Memories of life on an old farm
In the Register of Electors in 1915 Sidney Mansfield Hamblett (it is not clear if the ‘Mansfield’ is official, but it seems that Marjorie also liked to use the extended name) is resident at the Farm House, Roedale Road, Preston, Brighton. In the 1925 register (Preston Ward, North) Sidney Jnr. is recorded at the same address. The family came to live at ‘The old Farm House’ of Harrington Farm on Roedale Road, Preston, Brighton in 1909, when Sidney was 19 yrs old. It is recorded in the Register of Electors of 1915 (R3426) that Sidney James was renting ‘One furnished room’ at the front of the house for 15s a week. The landlord was Mrs [Susan] Hamblett. I do not know why his Father was not landlord.
The old farm house
An interview with Marjorie, his sister, by an unknown historian resulted in the following extract from a 1986 compilation of anecdotes from the people of Hollingdean, a booklet by Ray Carter, a school teacher of Hertford Road School:
“We moved to the old Farm House in 1909, there had been three farms which had been broken up, Harrington Farm (when we went there it was in the middle of a nursery and was owned by a man called Scutt, who had a shop in Ditchling Road, now Eastwoods), the other two farms were the one by Hollingbury Park, somewhere at the top of Lewes Road (later Gates Nurseries) and now I think part of Moulsecoomb and the Wild Park.
A large estate
The old house was a ten-roomed, farmhouse, double fronted with a porch in the centre. There were two large kitchens, one with an old fashioned range, the other one was a wash-house or scullery and also had a large black kitchen range. We had extensive gardens and lawns. There was one tree in the middle of the lawns which was a landmark for miles around. It was nearly always bright yellow. During the 1914-1918 war a Belgian artist painted a picture of a tree somewhere in the garden, which was hung in the Brighton Art Gallery. Also in the Museum, was a large tree-wasps nest. I was in the garden one day and saw this nest suspended from the branch of a fir tree. It looked as if it were made of paper.
Fighting rats and perfumed gardens
We had our own road to the house as you know. That was taken over by the Council, also our small copse – to make Hertford Road. When we (left)? moved in, my father and brothers used to go down to the cellar at night to fight the rats which came from the farm buildings which were being dismantled. There was a lovely old walnut tree at the bottom of the lawns and about a hundred fruit trees. There were also beds of roses, the real fabulous old fashioned kind, they had such lovely perfume.
The property was then owned by the late Sir John Blaker, who was a grocer in Brighton. It was offered to my father for £400. He refused – what a fool he was.
There are still some of the original trees standing, including a lovely old Horse Chestnut, now in the grounds of Hertford Road School. On the left hand side, coming up from Hollingdean Terrace was a large field, in it was a bottomless pit. It used to be filled up over and over again but whatever went in just disappeared. One of the houses (or its garden) must be somewhere over it!
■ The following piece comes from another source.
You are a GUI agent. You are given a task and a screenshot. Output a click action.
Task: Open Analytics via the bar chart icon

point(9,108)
It was said there was an underground stream running under the back gate of the farmhouse, going right down to the town through the London & Lewes Road area. Perhaps that accounts for the bottomless pit.
Incidentally we moved out on a Monday although still in possession until Thursday. On coming home from work on that Monday I went down with a friend to get some stuff from the vegetable garden and found about twenty people all digging as fast as they could. The place was almost bare, not a fruit tree in sight. Even the ones my father had put by ready packed to bring here were gone. They had even dug up the tiles from the porch. Anyway, dad found out where most of the trees were, and made them pay in lieu of taking them to Court.”
Extracts from a letter from Margery Hamblett who used to live in ‘Harrington Farm’ or ‘The House in the Trees’ as it was known locally.